At the notary, it will be necessary to draw up an agreement on the sale and purchase (by the way, the donation agreement or the transfer of the share by inheritance is certified there), to certify the refusal of the founders, LLC from the priority purchase of the share with a statement, to issue the consent of the husband (wife) to sell the share. The representative of the notary himself submits the required documents to the tax authorities for registration of all changes. Notary services are paid by the applicant.

Phased replacement of the founder of the LLC without involving a notary

The procedure for the phased change of the founder involves the sequential withdrawal of the current participant and the introduction of a new one.

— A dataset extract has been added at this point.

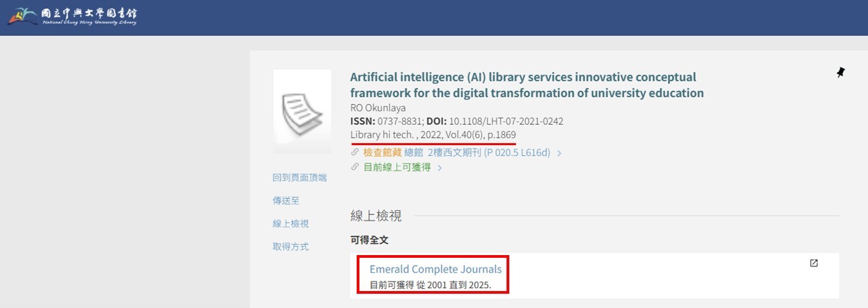
Task: Click the 總館 2樓西文期刊 call number link
Action: [x=477, y=153]
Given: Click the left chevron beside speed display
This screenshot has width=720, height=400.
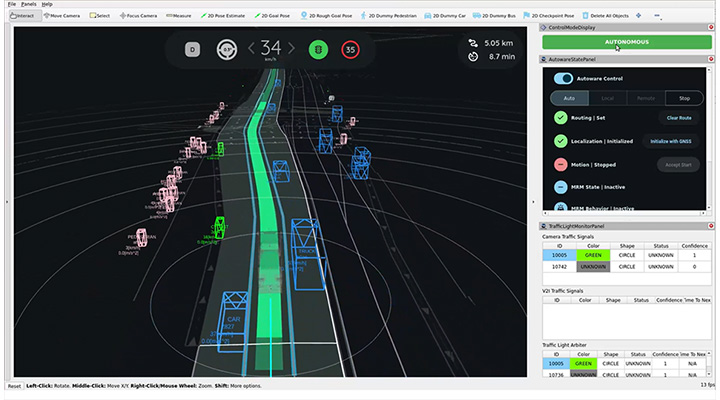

Stages of replacing the founder without involving a notary Features of the
A new participant writes an application for his inclusion in the LLCThe text of the appeal is drawn up in any form;

the application is reviewed by the CEO and members of the LLC, is it approved or not

Allocation of a share to a new participant in the total authorized capitalCarried out at the general meeting of founders;

a new participant can be accepted in an LLC without changing the capital, by increasing it or by selling a share without the participation of a notary

The new participant makes a property or cash contributionThis action is necessary for the new participant to obtain a share in the capital;

payment term - month

Entering information about the new founder in the Unified State Register of Legal EntitiesThe following documents are submitted to the Federal Tax Service for consideration:
  • the changed charter or the changes themselves,
  • notarized form R 14001, R 13001,
  • the decision of the founders on the new composition of the founders,
  • registration certificate of a legal entity,
  • extract from the Unified State Register of Legal Entities,
  • confirmation of payment of state duty (800 rubles);

after entering the data, the new founder will have all the rights on an equal basis with other founders, bear full responsibility

The retiring founder notifies of the intention to leave the LLC, asks to pay him the amount of his shareIt is drawn up in writing with the participation of a notary; the text of the application indicates the amount of the share transferred to the LLC;

the consent of the co-founders to exit is not required if it is not provided for by the constituent documents

A decision is drawn up on the withdrawal of the founder from the LLCPayment of the amount of the share to the retired participant is made no later than 3 months from the date of application
The share of the retired participant passes into the ownership of the LLC, is divided between the remaining foundersThe division of the share is carried out at the general meeting, the appropriate decision is drawn up
Disposal of the old founder is registered with the Federal Tax ServiceThe head of the LLC submits documents to the tax authorities:
  • notarized form P14001,
  • statement of the retired founder,
  • the decision to divide the share of the retired member;

entering new data into the Unified State Register of Legal Entities is carried out within 5 days

The renewal procedure without the participation of a notary can last up to six months, but no more.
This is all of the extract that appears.